* _Short task_
Give the lines below as a numbered list, leaving out blank lines. Start with the line that contains "Viewport: 724px width, 1568px" and continue through the last of the items.

Entries on where items appear
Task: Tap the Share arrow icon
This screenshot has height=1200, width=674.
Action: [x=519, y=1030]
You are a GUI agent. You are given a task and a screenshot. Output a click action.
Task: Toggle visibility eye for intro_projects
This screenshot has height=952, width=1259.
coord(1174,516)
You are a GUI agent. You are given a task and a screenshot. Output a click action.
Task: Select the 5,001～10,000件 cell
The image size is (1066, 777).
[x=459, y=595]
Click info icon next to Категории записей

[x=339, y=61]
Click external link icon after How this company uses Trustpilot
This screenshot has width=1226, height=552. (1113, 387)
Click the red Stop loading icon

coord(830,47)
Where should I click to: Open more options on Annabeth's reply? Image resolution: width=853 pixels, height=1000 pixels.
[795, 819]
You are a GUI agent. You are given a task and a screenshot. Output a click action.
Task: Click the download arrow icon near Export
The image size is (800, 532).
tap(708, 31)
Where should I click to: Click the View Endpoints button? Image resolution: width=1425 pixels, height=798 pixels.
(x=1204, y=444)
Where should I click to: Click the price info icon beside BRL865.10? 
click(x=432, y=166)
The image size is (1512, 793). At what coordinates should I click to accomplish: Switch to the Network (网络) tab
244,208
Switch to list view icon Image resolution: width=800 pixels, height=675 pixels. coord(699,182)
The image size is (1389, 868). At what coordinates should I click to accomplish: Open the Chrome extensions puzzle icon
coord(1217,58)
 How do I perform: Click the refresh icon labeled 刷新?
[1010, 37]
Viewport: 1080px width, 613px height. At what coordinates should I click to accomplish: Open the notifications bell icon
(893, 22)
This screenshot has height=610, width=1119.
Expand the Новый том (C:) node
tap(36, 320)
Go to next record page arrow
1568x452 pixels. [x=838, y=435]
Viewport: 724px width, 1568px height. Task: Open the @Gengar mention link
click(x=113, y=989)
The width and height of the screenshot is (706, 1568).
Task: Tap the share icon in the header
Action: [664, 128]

* _Completed task_
1. Viewport: 724px width, 1568px height. Task: Open the @Gengar mention link
2. click(x=113, y=989)
3. The width and height of the screenshot is (706, 1568).
4. Task: Tap the share icon in the header
5. Action: [664, 128]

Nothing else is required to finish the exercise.